General: fibrous-rooted perennial with several or many stems 5-40 cm tall from a short, branched base, with stiff, short to medium length, spreading to somewhat flat hairs throughout.

Leaves: the basal ones oblanceolate to elliptic, up to 13 cm long, the stalk included, and 13 mm wide. Stem leaves alternate, several, smaller, seldom over 6 cm long, mostly oblong to lance-elliptic and stalkless.

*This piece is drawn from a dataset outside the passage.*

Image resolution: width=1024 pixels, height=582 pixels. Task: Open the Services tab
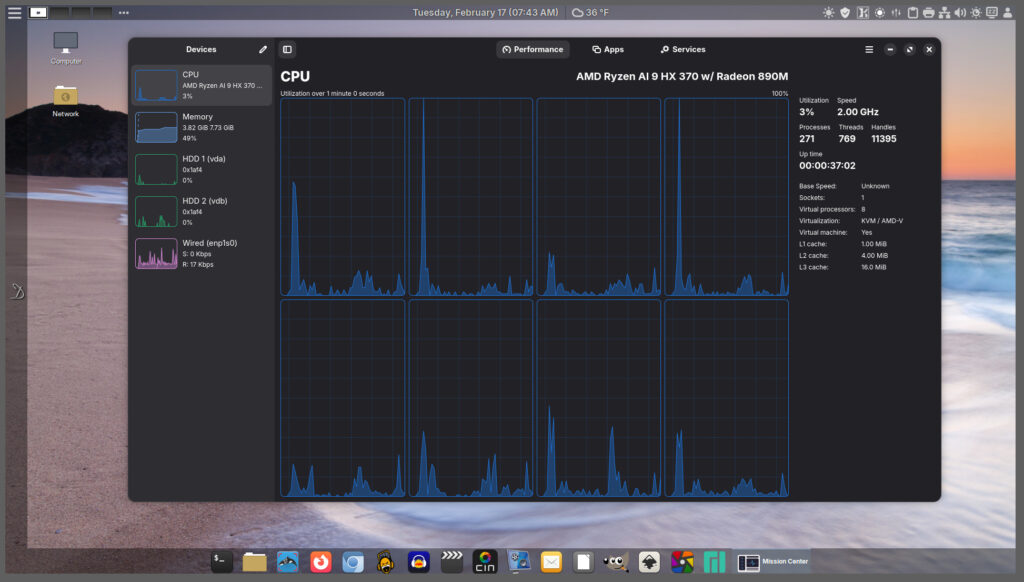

Flowers: several in leafless clusters on branches, the clusters first compact and rather showy, eventually elongate and open, naked. Fruiting stalks ascend-spreading, about equaling or somewhat surpassing the 3-5 mm calyx. Calyx with stiff, spreading to somewhat flat hairs, and with some spreading, hooked hairs on the tube, the lobes distinctly longer than the tube. Corolla blue, rarely white, the flat limb mostly 4-8 mm wide with a yellow eye. June-August.

Fruits: nutlets, shiny, smooth, black or blackish, the mature nutlets about 1.5 mm long, surpassing the style.


Distribution

Meadows and moist, open slopes at moderate to high elevations in the mountains, in w. and c. parts of MT. Also from AK to s. B.C., c. ID, n. WY, SD, and in Eurasia.
Medicinal Uses

The whole plant of mountain forget-me-not is astringent and ophthalmic. Used as a lotion, it is an excellent remedy for many eye diseases. It can also be ground into a powder and applied externally to wounds, and the leaf juice has been used to stop nose bleeds. The plant is harvested in May and can be dried for later use.
Mountain forget-me-not is the state flower of Alaska. This species does well in the rock garden, but is best grown from seed. They need a partially shady spot and well drained, loamy soil with an addition of sand or grit.